▸ **EXERCISE INSTRUCTIONS**:
Could you give back every record below exactly, leaving out the pictures?

▸ **THE RECORDS**:
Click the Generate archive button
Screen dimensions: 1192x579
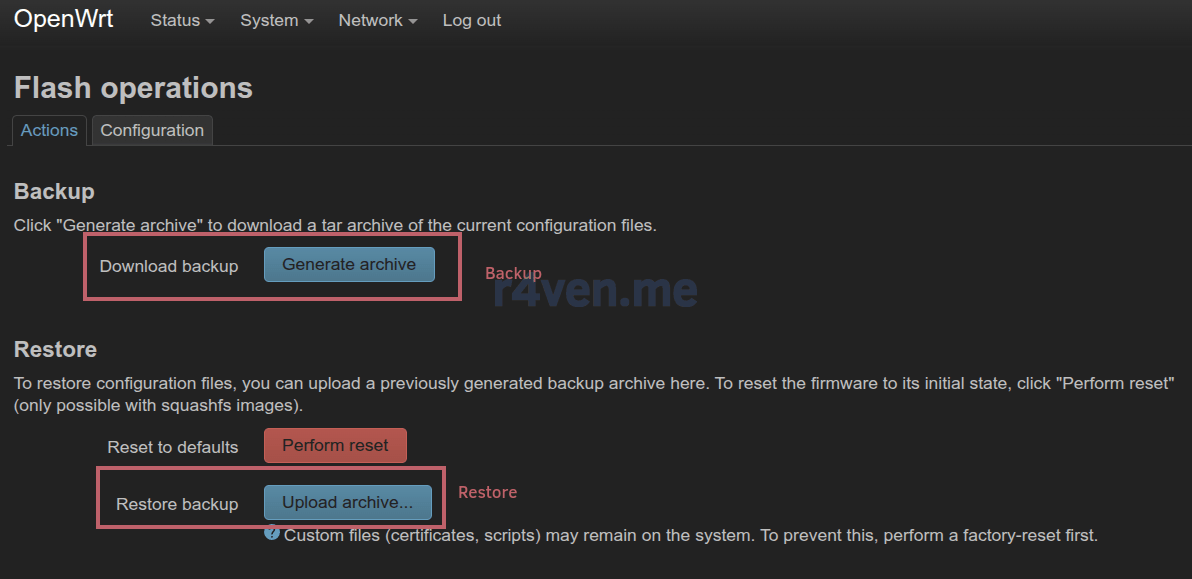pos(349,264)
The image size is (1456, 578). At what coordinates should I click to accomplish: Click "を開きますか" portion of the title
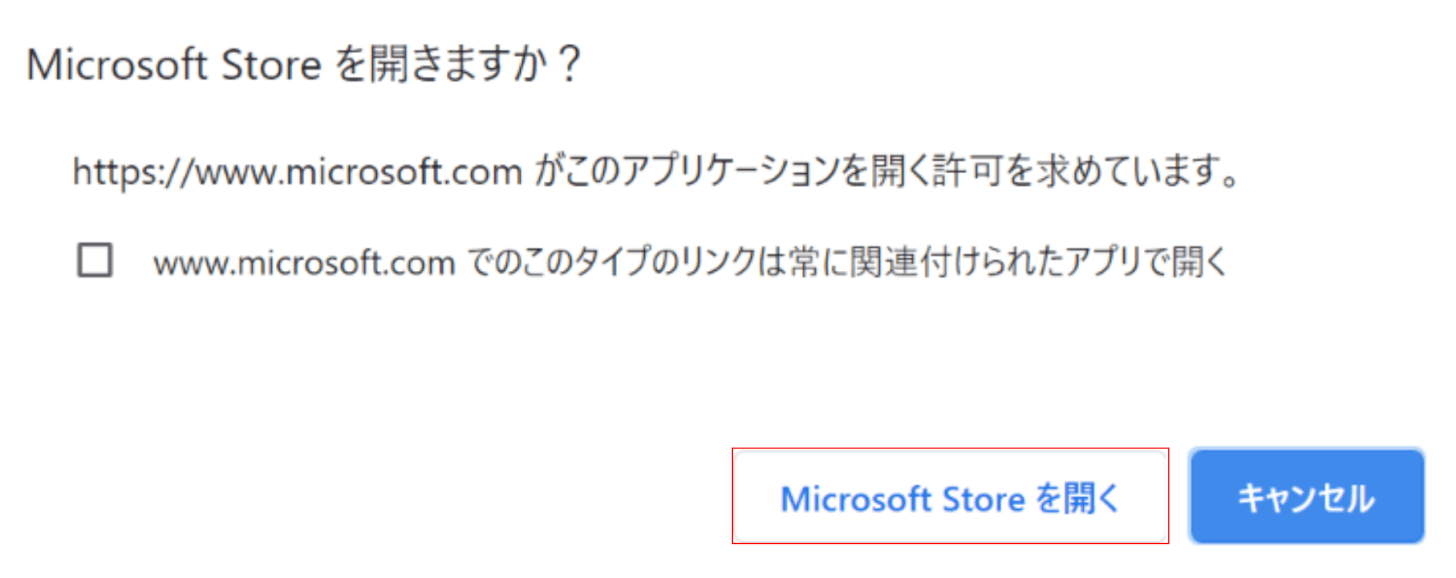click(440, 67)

▸ **FINAL ANSWER**:
Click the Generate archive button
Screen dimensions: 1192x579
pos(349,264)
The image size is (1456, 578). At what coordinates should I click to accomplish: Click "を開きますか" portion of the title
click(440, 67)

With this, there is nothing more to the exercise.